What the task asks:
Records follow. Copy every line with "label".

##########

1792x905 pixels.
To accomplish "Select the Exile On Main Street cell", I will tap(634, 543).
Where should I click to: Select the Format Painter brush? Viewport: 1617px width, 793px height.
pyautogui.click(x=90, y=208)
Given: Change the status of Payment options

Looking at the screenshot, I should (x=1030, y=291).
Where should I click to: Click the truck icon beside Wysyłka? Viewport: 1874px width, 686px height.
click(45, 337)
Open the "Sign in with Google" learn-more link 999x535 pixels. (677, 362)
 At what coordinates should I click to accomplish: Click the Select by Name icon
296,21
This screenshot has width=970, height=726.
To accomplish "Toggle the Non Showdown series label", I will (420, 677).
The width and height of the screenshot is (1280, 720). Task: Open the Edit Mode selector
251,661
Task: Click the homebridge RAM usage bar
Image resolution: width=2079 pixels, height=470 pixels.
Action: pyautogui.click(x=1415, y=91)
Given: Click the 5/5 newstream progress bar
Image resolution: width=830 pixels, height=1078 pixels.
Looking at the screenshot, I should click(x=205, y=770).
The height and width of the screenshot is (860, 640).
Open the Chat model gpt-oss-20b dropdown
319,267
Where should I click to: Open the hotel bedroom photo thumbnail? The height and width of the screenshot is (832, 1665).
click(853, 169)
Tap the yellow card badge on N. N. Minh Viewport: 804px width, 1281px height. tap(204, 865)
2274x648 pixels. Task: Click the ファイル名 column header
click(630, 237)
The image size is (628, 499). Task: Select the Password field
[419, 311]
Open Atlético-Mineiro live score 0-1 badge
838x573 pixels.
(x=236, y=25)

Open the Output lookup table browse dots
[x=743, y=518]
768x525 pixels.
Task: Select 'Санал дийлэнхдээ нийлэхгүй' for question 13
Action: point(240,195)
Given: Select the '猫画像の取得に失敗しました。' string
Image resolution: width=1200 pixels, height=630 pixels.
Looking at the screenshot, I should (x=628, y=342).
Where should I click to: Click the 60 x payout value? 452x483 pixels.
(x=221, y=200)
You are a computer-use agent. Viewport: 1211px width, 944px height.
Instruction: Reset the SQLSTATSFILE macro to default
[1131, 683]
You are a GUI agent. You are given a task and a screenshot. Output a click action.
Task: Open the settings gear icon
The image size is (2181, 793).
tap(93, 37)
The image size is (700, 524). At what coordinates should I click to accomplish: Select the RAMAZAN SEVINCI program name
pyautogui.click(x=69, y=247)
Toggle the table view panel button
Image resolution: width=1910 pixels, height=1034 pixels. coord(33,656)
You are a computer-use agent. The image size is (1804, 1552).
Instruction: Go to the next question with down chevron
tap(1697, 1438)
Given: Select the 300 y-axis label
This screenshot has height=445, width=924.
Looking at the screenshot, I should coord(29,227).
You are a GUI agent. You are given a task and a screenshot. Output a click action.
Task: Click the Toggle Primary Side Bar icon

##########

Response area:
To accomplish "Toggle the Non Showdown series label", I will (420, 677).
Given: Select the 300 y-axis label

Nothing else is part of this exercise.